Is there a best way to manually trigger a pipeline...
# troubleshooting
g
Is there a best way to manually trigger a pipeline (has a dag and orchestrated through airflow)? I've noticed when I trigger using airflow in the meltano CLI it does not sync up with the Meltano UI. I am hoping to have Airflow UI and Meltano UI synced up, but want to manually trigger a pipeline (another pipeline is currently running). Would it be best to do so through Meltano UI? That is what I was going to try next
n
I don’t believe the meltano UI and airflow UI automatically sync up (at least, I haven’t encountered that in my testing, which sounds similar to yours). As for manual pipeline triggers, I’ve had success doing that in the airflow UI directly. In the view that lists all your DAGs, there’s a column on the far right with lots of icons. I forget which one specifically, but one of them is for manual triggering of jobs.
g
Perfect, that's what I've tried but ended up resetting it because I wasn't sure why it wasn't syncing... Thanks for the clarity! I am currently working through trying to figure out why a pipeline is loading data even though it has been deleted and the DAG was deleted.

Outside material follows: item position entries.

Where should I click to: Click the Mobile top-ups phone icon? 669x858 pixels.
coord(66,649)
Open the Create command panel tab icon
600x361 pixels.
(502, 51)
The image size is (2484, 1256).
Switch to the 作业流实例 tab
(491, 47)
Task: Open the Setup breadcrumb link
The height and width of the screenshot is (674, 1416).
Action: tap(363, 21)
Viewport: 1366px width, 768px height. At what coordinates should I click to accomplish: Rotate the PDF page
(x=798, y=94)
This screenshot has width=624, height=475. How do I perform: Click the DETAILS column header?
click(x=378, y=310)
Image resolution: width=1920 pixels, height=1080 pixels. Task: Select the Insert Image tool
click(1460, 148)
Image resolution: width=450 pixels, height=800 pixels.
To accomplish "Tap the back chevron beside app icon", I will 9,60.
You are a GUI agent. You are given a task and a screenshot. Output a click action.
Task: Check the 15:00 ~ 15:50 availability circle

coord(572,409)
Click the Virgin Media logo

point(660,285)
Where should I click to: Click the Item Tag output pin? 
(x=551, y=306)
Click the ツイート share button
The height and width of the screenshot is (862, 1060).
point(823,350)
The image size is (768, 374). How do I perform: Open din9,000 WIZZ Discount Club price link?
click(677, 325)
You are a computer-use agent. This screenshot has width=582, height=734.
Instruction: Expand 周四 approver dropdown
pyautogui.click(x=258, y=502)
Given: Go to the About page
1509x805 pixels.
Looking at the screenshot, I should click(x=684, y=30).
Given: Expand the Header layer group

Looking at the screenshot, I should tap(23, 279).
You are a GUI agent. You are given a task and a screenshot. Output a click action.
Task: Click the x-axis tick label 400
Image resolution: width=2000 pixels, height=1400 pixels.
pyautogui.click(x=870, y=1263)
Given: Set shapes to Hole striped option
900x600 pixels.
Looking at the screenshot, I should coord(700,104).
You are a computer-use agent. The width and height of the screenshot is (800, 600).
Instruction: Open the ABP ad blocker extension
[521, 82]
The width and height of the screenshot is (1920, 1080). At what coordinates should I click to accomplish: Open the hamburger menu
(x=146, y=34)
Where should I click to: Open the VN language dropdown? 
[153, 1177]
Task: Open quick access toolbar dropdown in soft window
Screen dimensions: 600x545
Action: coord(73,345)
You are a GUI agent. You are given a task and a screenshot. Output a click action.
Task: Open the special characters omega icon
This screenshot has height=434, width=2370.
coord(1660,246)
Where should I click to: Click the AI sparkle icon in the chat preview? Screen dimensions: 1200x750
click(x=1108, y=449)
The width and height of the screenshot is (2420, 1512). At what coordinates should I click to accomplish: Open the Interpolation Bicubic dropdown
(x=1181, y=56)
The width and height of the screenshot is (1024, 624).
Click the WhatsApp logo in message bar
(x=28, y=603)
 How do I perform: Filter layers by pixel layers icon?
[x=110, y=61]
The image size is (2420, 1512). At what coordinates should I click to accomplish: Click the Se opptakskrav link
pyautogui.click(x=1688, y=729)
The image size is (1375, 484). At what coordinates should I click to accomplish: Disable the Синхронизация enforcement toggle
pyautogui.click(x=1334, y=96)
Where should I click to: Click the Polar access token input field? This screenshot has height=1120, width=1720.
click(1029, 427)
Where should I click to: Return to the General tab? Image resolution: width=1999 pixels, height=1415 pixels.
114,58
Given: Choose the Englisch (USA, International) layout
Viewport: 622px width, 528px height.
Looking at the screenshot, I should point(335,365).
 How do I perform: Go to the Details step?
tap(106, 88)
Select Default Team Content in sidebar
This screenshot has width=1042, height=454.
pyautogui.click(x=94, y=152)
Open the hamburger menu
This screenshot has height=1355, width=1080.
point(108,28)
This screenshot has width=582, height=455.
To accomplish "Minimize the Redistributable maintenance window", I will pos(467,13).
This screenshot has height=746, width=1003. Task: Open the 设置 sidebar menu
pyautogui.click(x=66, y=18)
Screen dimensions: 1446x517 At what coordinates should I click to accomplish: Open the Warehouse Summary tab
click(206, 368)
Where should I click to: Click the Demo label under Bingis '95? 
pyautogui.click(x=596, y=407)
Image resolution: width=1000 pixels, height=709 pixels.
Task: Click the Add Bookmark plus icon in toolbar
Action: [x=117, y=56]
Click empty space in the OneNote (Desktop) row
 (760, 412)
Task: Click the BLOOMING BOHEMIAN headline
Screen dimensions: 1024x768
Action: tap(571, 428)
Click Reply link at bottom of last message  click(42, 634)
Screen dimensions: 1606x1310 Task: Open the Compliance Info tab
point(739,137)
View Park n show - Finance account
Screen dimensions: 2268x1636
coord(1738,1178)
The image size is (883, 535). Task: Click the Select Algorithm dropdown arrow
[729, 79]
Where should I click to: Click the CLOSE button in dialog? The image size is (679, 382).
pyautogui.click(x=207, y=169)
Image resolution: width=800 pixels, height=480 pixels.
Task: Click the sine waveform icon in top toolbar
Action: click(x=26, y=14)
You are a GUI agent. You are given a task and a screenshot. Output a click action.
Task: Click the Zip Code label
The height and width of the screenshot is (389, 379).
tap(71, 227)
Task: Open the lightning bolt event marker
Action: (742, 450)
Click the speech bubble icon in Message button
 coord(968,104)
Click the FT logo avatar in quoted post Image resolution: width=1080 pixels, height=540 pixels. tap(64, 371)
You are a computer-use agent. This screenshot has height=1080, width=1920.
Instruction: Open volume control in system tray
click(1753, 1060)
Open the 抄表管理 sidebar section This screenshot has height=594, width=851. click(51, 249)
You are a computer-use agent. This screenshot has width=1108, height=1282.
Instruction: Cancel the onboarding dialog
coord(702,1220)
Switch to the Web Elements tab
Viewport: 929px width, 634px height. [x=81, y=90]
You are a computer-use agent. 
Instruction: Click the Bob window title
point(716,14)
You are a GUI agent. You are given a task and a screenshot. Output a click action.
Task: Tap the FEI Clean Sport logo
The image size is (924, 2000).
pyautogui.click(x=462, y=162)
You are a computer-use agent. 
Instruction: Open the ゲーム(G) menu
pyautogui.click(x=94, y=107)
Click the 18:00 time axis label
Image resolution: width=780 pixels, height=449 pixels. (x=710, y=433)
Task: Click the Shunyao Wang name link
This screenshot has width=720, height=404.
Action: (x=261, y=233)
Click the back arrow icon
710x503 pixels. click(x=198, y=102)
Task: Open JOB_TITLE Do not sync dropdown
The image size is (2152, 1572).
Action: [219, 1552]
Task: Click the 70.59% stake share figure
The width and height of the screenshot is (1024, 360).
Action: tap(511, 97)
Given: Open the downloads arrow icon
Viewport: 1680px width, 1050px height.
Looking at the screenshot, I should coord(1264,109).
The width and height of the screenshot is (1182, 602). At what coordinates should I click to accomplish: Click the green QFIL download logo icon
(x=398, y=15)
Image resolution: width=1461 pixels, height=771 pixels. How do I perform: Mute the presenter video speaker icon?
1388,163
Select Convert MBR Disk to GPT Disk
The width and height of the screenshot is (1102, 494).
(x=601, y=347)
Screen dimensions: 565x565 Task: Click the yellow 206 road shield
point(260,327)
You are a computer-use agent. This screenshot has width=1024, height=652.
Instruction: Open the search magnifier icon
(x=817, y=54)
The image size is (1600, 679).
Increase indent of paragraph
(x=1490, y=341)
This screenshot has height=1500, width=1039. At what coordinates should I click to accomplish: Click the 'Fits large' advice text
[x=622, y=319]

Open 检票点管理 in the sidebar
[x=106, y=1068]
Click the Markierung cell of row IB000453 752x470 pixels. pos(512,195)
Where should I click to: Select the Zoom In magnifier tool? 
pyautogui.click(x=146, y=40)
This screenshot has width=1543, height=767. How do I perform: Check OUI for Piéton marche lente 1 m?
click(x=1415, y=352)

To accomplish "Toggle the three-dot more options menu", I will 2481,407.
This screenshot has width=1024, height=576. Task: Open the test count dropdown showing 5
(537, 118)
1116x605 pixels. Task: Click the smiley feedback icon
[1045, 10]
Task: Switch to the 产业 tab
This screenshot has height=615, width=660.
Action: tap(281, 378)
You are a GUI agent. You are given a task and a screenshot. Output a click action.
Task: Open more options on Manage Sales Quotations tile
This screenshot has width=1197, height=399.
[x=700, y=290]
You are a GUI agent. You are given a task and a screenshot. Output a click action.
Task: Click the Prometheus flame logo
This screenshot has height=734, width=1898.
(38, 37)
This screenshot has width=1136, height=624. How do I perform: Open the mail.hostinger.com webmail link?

@nick_hamlin Do you know if it is necessary to include anything in the Configuration JSON? This is the page that is brought up after selecting "Trigger DAG"
n
I haven’t been doing that and it’s been working just fine 🙂
g
Ah just leaving blank? Awesome! Sounds good 🙂
n
One idea: airflow is always running a process in the background that checks for DAGs it doesn’t know about. So, if even if you delete the DAG via the UI, airflow will add it back in automatically unless you also remove the underlying python code
g
When removing the DAG I believe I ran the airflow CLI command which deletes all files/references/occurrences related to that DAG. However, previous to that I believe I might have deleted a DAG via the UI which could be causing this issue. Thanks for the info! Wasn't totally sure about that beforehand.
hmm, I've been waiting to trigger the DAG to see if the table is still being generated and populated without it running (and old instance I think). It seems as thought that one of my old DAGS that have been deleted is still loading data. This issue has been ongoing and has occurred before
d
@nick_hamlin @gunnar What do you mean when you say the Airflow and Meltano UIs aren't synced up? Triggering a DAG in Airflow should make the same pipeline go to "running" in Meltano UI, and you should be able to view the logs from Meltano UI as well
n
A major reason I’ve leaned towards doing things in airflow rather than meltano directly is that I have greater control over the parameters I can include in a given job (mostly getting really specific with
--select
for different pipelines within a single tap). This means that I don’t have corresponding jobs appearing in the meltano UI for the pipelines I’ve written directly in airflow. And (at least as far as I know), because nothing is appearing under the pipelines tab, I also don’t have a way to see those logs through the meltano UI (which is what led to exploration of the airflow logs in the other thread)
d
Ah right, Meltano UI's Pipelines will only list pipelines from the
schedules
section in
meltano.yml
. If you're creating pipelines on the fly with dynamic
job_id
s, they won't show up there.
e
@nick_hamlin, I'm interested in how you are managing this. I've just gotten started with Meltano and I wound up having "base extractors" which define connections to various databases. From there, I have "selection extractors" which inherit from the base and each one has a different set of select's set so that each "selection extractor" is pulling different tables from the db.
n
That seems like it would totally work, though I’m doing it slightly differently. I have the one extractor with all the selects set up. From there, I run separate
meltano elt
commands with different
--select
args when to orchestrate different subsets of the tables/fields handled by that extractor.
Sounds like the end result would be the same as yours (and I may wind up refactoring to something that more closely resembles what you’ve got down the road, but I’ve found it nice to have the flexibility to modify jobs at the
meltano elt
level instead of needing to make changes to
meltano.yml
everytime because we’re still early on in our implementation and lots is changing rapidly
e
Gotcha.... I'm happy with how mine is working, although, another approach that I'd consider now that I've seen airflow in action: Define an extractor for each table and then use 'pools' in airflow to control how many of them execute at once.